Les Hépatites Chroniques Actives

QU’EST -CE QU’UNE HEPATITE ?

L’hépatite désigne toute inflammation aiguë ou chronique du foie. Les causes les plus connues étant les infections virales du foie et l’hépatite alcoolique. Mais l’hépatite peut aussi être due à certains médicaments (hépatite médicamenteuse), à un trouble du système immunitaire de l’organisme (hépatite auto-immune).
L’hépatite est dite chronique lorsqu’elle persiste au-delà de 6 mois après le début des symptômes.
L’hépatite peut évoluer ou non vers une forme grave (fulminante), une cirrhose ou un cancer.
L’hépatite grave peut mener à la destruction du foie et, sauf transplantation hépatique, parfois au décès du malade.

L’Ictère ou «  jaunisse » est caractéristique de cette maladie mais elle n’est pas spécifique.
Des nausées, de la fièvre, une perte d’appétit, des maux de tête, des urines foncées sont aussi associées.

LA MALADIE DE WILSON

La maladie de Wilson est une maladie génétique secondaire liée à une accumulation de cuivre dans l’organisme (jusqu’à 20 fois les taux normaux). Elle se manifeste par des atteintes du foie et du système nerveux.
Elle est due à une anomalie d’un gène qui intervient dans le métabolisme du cuivre. La maladie de Wilson est une maladie génétique à transmission autosomique récessive : les deux parents étant simplement porteurs sains de l’anomalie génétique. Le gène de la maladie de Wilson est situé sur le chromosome 13.

Signes cliniques

Bien que les déficits biochimiques soient présents dès la naissance, les symptômes cliniques apparaissent rarement avant l’âge de cinq ans. L’âge auquel apparaissent les premiers symptômes dépend des organes atteints.
L’atteinte du foie précède en règle générale l’atteinte neurologique de quelques années. Le plus souvent la maladie se présente sous forme d’une hépatite chronique active, voire au stade d’une cirrhose.
Des troubles psychiques peuvent aussi apparaître les premiers et consistent en un certain désintérêt de l’activité scolaire ou professionnelle, des modifications du caractère avec une hyperémotivité avec une grande labilité de l’humeur, des syndromes dépressifs. Ils contrastent avec la conservation des fonctions intellectuelles.

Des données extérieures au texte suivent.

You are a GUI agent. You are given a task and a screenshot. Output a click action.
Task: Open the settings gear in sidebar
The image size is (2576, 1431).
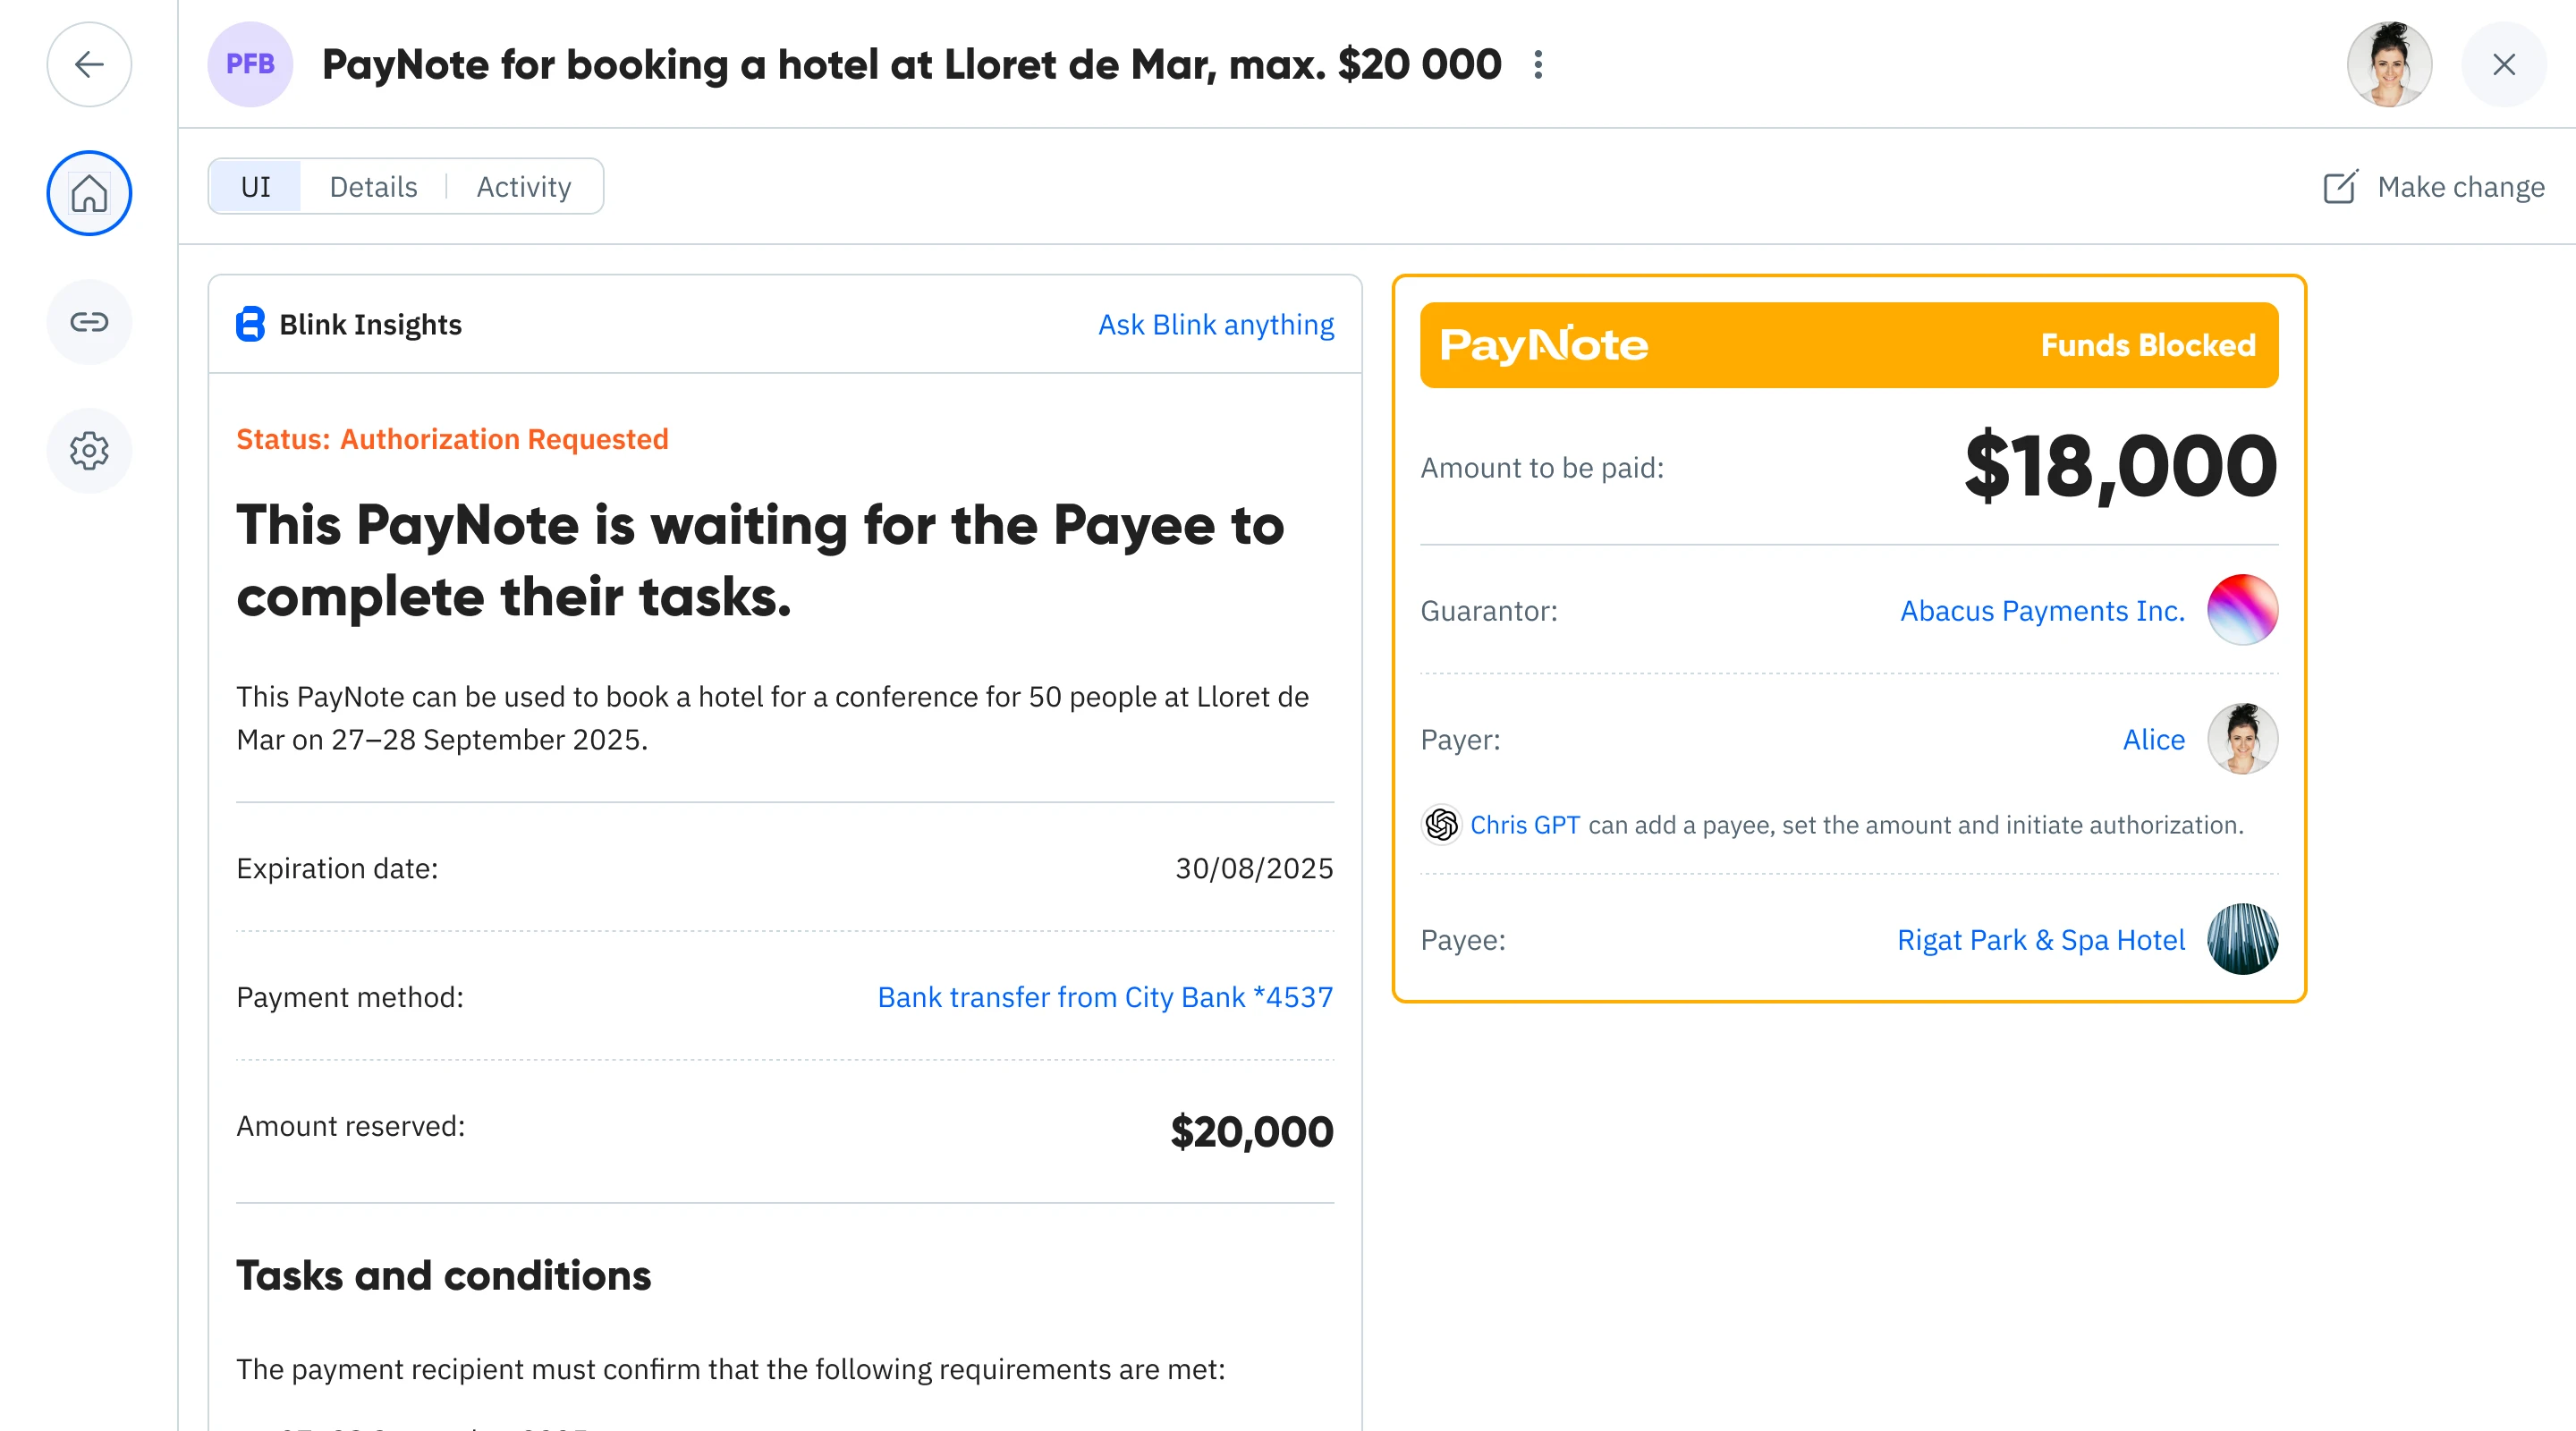click(x=89, y=451)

L’imagerie par résonance magnétique (IRM) montre des lésions de plusieurs structures cérébrales, même en l’absence de tout signe clinique.

La présence au niveau de l’œil d’un anneau de Kayser-Fleischer est typique de la maladie. Il se présente sous la forme d’une discrète coloration marron clair du pourtour extérieur de l’iris, secondaire aux dépôts de cuivre dans la membrane de Descemet. Un autre signe classique est l’aspect bleuté de la lunule des ongles.

La prise de sang permet de faire le diagnostic des formes pré-cliniques c’est-à-dire avant l’apparition de symptômes qui peuvent mettre des dizaines d’années avant de se manifester.

L’objectif du traitement est d’éradiquer la toxicité des dépôts de cuivre. Le traitement doit être suivi à vie. Il ne doit jamais être interrompu.
Dans les cas graves d’hépatites fulminantes ou dans les atteintes graves essentiellement hépatique, une transplantation hépatique peut être proposée.

Conseil génétique

Il faut procéder à un dépistage familial de la maladie, en particulier chez tous les frères et sœurs d’un patient chez qui on vient de diagnostiquer la maladie de Wilson.

L’HEPATITE AUTO-IMMUNE

Les hépatites autoimmunes (HAI) sont des affections hépatiques inflammatoires chroniques d’origine inconnue survenant chez des sujets ayant vraisemblablement une prédisposition génétique.
Les HAI peuvent se présenter comme une maladie hépatique aiguë ou chronique.
Elles sont caractérisées par la présence d’auto-anticorps sériques et par un infiltrat lymphocytaire des espaces portes.
Leur évolution spontanée se fait vers la cirrhose et l’insuffisance hépatocellulaire.
Un traitement immunosuppresseur permet habituellement de contrôler l’évolution de la maladie.